そんなダイチの突然の発言にも驚いたが、それ以上に、オレはあることに驚いていた…。


ダ、ダイチが…、ホームルームも終わったのに…、ま、まだ…、学校にいる…!!


何に対しても冷めてるようなあのダイチが、なんだかすごく恐い顔してこっちを見ている…。

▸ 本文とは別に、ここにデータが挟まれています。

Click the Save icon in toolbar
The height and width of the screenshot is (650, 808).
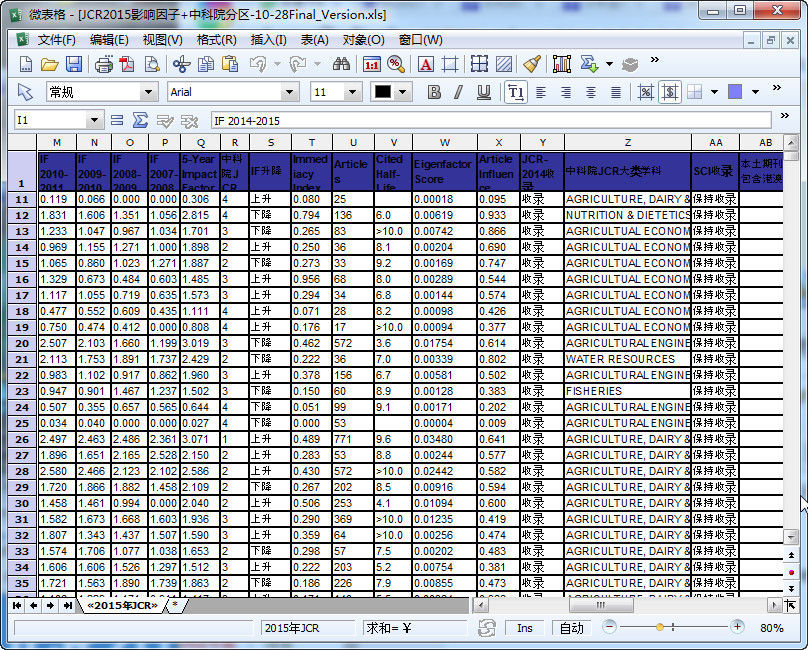(x=74, y=64)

するとダイチは、ゆっくりとこちらに向かって歩いてきた。


そして、鈴木クンの横でピタリと止まると、そんなダイチを見上げる鈴木クンの顔を、鋭い目つきで見下ろしながら言った。


「…あんた、昨日、藤の花見てただろ」


…藤の花?


ダイチ、何のこと言ってるんだ?


確かに昨日、鈴木クンのことを見たとは言ってたけど…。


すると鈴木クンは、ハッと思い出したように答えた。


「…あぁ、もしかして、昨日、公園で…?」


その言葉を受けて、ダイチが言う。


「そうだよ。あんたが藤見てた時、俺が公園に入ってきた。そんで今度はあんたが出ていった。俺とすれ違って」


…なんだかよくわからないけど、とりあえずオレは、目の前で繰り広げられているこの二人の会話を見守ることにした…。